Top of Material for this exercise

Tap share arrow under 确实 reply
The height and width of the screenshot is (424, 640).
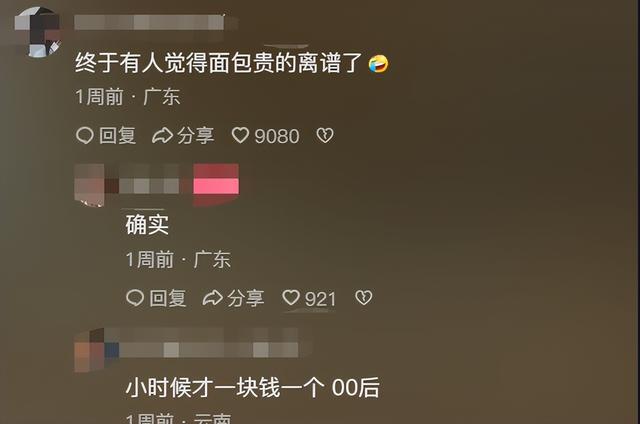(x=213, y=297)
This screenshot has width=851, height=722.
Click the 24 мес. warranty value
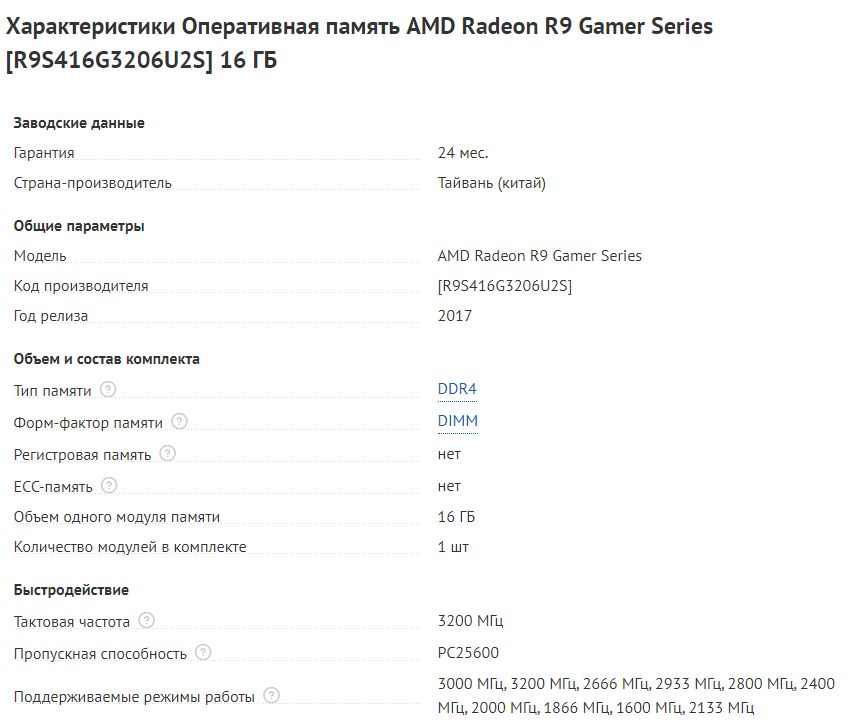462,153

Bottom of Material for this exercise

(Exercise requirements):
Copy the records above exactly. Do not carry any picture into the copy.

(Answer area):
Tap share arrow under 确实 reply
The height and width of the screenshot is (424, 640).
(x=213, y=297)
This screenshot has width=851, height=722.
Click the 24 мес. warranty value
462,153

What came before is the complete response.